The banking CD, or certificate of deposit, is a simple but helpful way to create financial security for the future. As a money market instrument, the interest rate earned on a banking CD is based on current money market rates. Many consider the bank certificate of deposit one of the safest investment opportunities available today.
Setting up a banking CD involves depositing money in a particular account with a banker. This deposit stays in the account until a pre-determined maturity date is reached. In exchange for leaving the money in the CD account until maturity, the bank applies a specific or fixed interest rate to the deposited funds. It is possible to create a banking CD with a term of between one and five years.
Most banks will impose severe penalties if the depositor chooses to withdraw funds from the CD account before the due date. Sentences are often enough to offset the returns that would have been realized if the banking CD had remained in place until maturity. This process encourages investors to leave the banking CD unless an emergency arises.
Once the maturity date is reached, investors have several options. One option is to transfer the accrued interest to a savings or checking account and renew the CD for another period. The second approach is to reinvest principal and interest for another interest-bearing period. Finally, the investor can receive both principal and accrued interest in cash or as a funds transfer to an existing account. It is essential to remember that taxes are usually due on any funds generated from the banking CD and possibly on the principal if that balance has been used as a deduction in previous years.
Banks and investors can benefit from creating a banking CD rather than simply depositing the funds into a standard savings account. Since there is a maturity period that allows the bank to use these funds for an extended period, banking CD rates are usually higher than the amount of interest that can be earned with a savings account. Banks are given reasonable assurance that funds will remain in possession of the bank for an extended period. At the same time, a depositor can withdraw funds from a savings account at any time.
A banking CD is a much better option than a savings account for anyone who has a sum of money that will not be needed for the foreseeable future and wants to earn a higher interest rate. Although they do not generate returns comparable to bonds or stock options, banking CD rates offer a decent return with a much lower level of risk. This makes the banking CD an attractive savings tool for people who are very conservative with their money.
How does a banking CD work?
Opening a banking CD is similar to opening a standard bank deposit account. The difference is what you agree to when you sign on the dotted line (even though that signature is now digital). After going around the market and identifying the banking CD(s) you will open, the procedure will lock you into a quadruple circle.
Interest rate: Locked-in rates are a plus in that they provide a transparent and predictable return on your deposit for a given period. The bank cannot change the rate later, reducing your income. On the other hand, a fixed yield can hurt you if rates rise significantly afterwards and you have lost the opportunity to take advantage of higher-paying bank CDs.
The Term: This is the period you agree to leave your funds deposited to avoid any penalties (e.g. six month CD, one-year CD, 18-month CD, etc.) The term ends on the “date Maturity” when your banking CD has fully matured, and you can withdraw your funds without penalty.
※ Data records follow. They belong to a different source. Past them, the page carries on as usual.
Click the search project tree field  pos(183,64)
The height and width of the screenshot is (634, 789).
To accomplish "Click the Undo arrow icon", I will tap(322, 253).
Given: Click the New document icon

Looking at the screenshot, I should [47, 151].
Principal: Except for certain specialized CDs, this is the amount that you agree to deposit when the CD is opened.
The institution: The bank or credit union where you open your banking CD will determine aspects of the deal, such as early withdrawal (EWP) penalties and whether your banking CD will be automatically reinvested if you don’t give further instructions. At the time of maturity.
Once your banking CD is set up and funded, the bank or credit union will operate it like most other deposit accounts, with monthly or quarterly statement periods, paper or electronic statements, and usually interest payments. Monthly or quarterly deposits will compound interest on your CD balance.
How is income from Bank CDs taxed?
When you hold a bank CD, the bank regularly charges interest on your account. This transaction is usually monthly or quarterly and will appear on your account statements as earned interest. Just like interest paid on a savings or money market account, it will accrue and be reported to you in the new year as interest earned, so you can report it as income when you your tax return.
Sometimes people need clarification because they cannot withdraw and use these interests. They, therefore, expect to be taxed on this income when they start the funds from the bank CD at maturity (or sooner if they cash them in early). This is not the case. For tax reporting purposes, your bank CD earnings are taxed when the bank allocates them to your account, regardless of when you withdraw your bank CD funds.